**What this exercise asks**
1/ In the predictive value flashcards, when is negative predictive value useful?
2/ Translate this sentence from the predictive value flashcards into Spanish: "The disease prevalence is not affected by the test characteristics".
3/ Continue the predictive value flashcards from where they stop.
═════ Supplied text
Lecture 3B Flashcards
What is predictive value
Probability that a diagnos.c test accurately reflects the presence or absence of disease
What is predictive values defined using
Can be defined for both positive and negative tests
How do you calculate the positive predictive value
– For positive tests predicting disease
• True positives / total number of positive tests
• True positives/true positives + false positives
Positive predictive value = TP/(TP + FP)
How do you calculate the negative predictive value
– For negative tests predicting healthy status
• True negatives / total number of negative tests
• True negatives / true negatives + false negatives
Negative predictive value = TN/ (TN + FN)
What can positive predictive value be use for
When the cost of treatment is high
What can negative predictive value be use for
when cost of missing sick animal is high
What is the efficiency of the test
Proportion of animals that were correctly classified as having the disease or being healthy
– (True positives + True negatives) / total number of animals
efficiency = (TP + TN)/(TP + FP + TN + FN)
What is prevalence
Proportion of animals that have the disease in a population
– Diseased animals / total number of animals
– (True positives + False negatives) / total number of animals
Prevalence = (TP + FN)/(TP + FP + TN + FN)
The disease prevalence is not affected by the test characteristics
– Dependent on the disease
– Dependent on population considered
– Changes over time
What is the use of prevalence
The disease prevalence is not affected by the test characteristics
– Dependent on the disease
– Dependent on population considered
– Changes over time
What is PV+
Predictive value
TP/(TP+FP)
══════════
═════ Given records
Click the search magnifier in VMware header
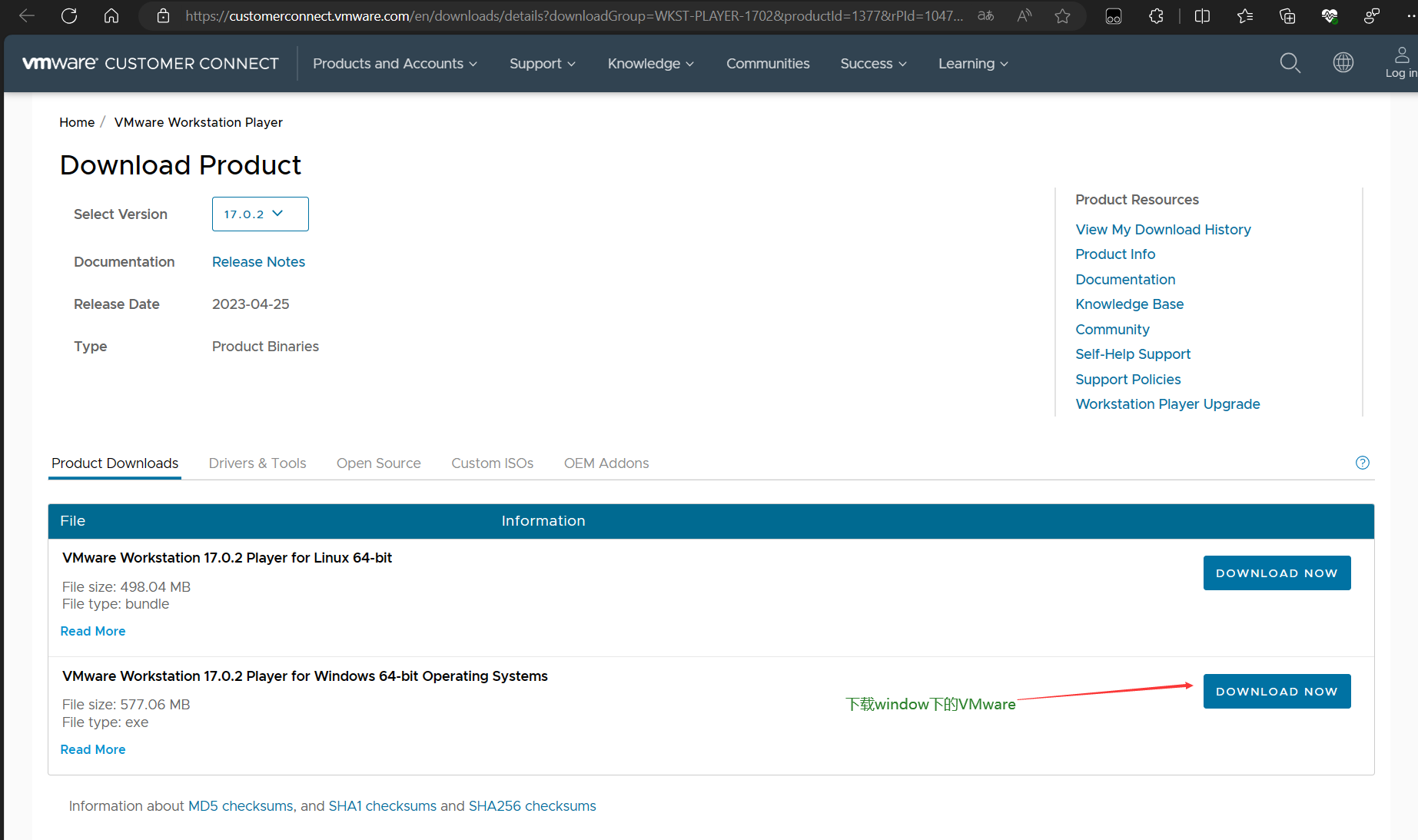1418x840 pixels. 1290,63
══════════
═════ Given records
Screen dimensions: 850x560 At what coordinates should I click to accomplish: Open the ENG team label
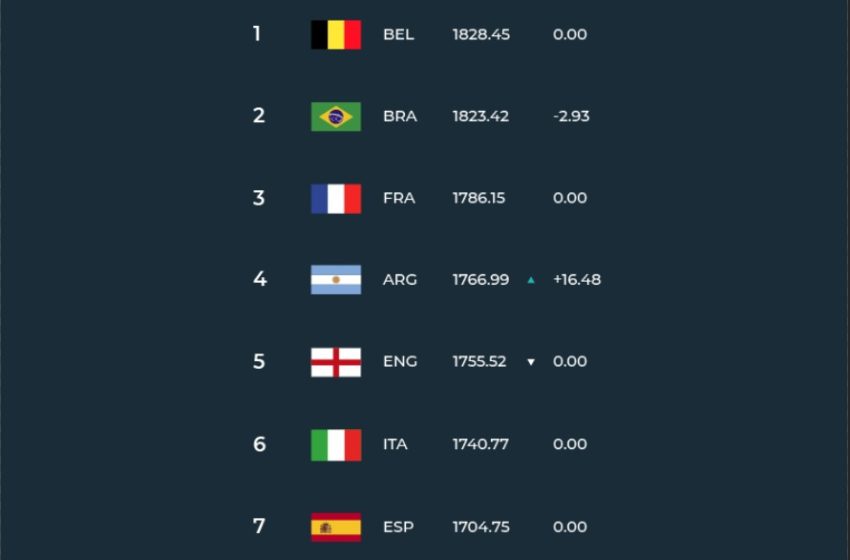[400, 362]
══════════
═════ Given records
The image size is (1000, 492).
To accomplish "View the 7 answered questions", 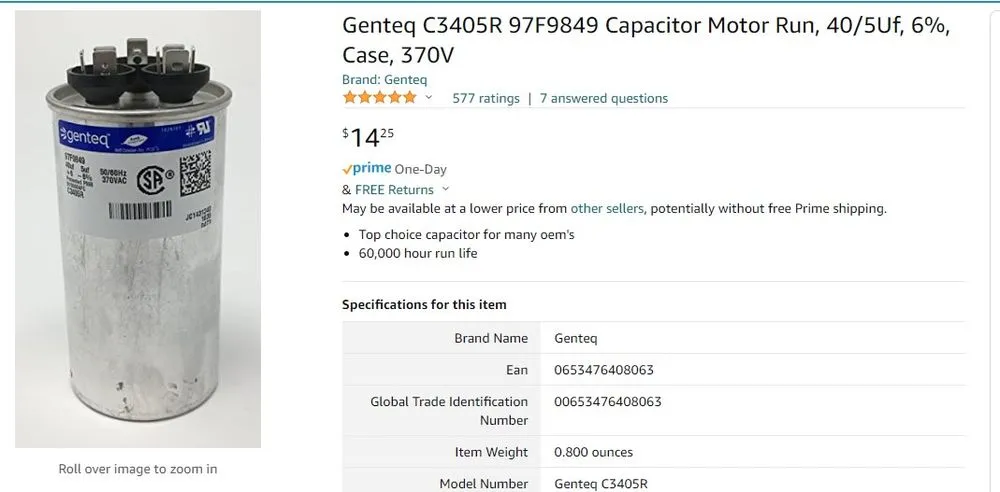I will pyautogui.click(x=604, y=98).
══════════
**Results for the exercise**
1/ When the cost of missing a sick animal is high.

2/ La prevalencia de la enfermedad no se ve afectada por las características de la prueba.

3/
Can also be calculated by
PV+ = (Pr x Se)/((Pr x Se) + [(1-Pr) x (1-Sp)])
What types of errors are there
- Random errors
- systematic errors
- Human errors
What is random errors
Affect reproducibility of the test
– Caused by addition of small factors in multi-step procedure
• Pippetting errors that accumulate as test proceeds
• Instability of calibration curve / degradation of key reagents
• Conditions on the day (i.e. temperature in the lab)
What is systematic errors
Consistently high or low results
– Caused by interfering substance in all samples or reagents that affect the test
• Enzyme inhibitors in enzymatic assays
• Improper blanking of the sample
What are human errors
Mistakes made by operators
– Caused by poor standard operating procedures, boredom, inexperience
• Mislabeling of tubes
• Errors in measurement of reagents quantities (for example decimal point errors)
How to minimise human error
fool-proofing of procedures
√ Build in fail safe systems at planning stage
√ “It is difficult to fool-proof a procedure because fools are so inventive…”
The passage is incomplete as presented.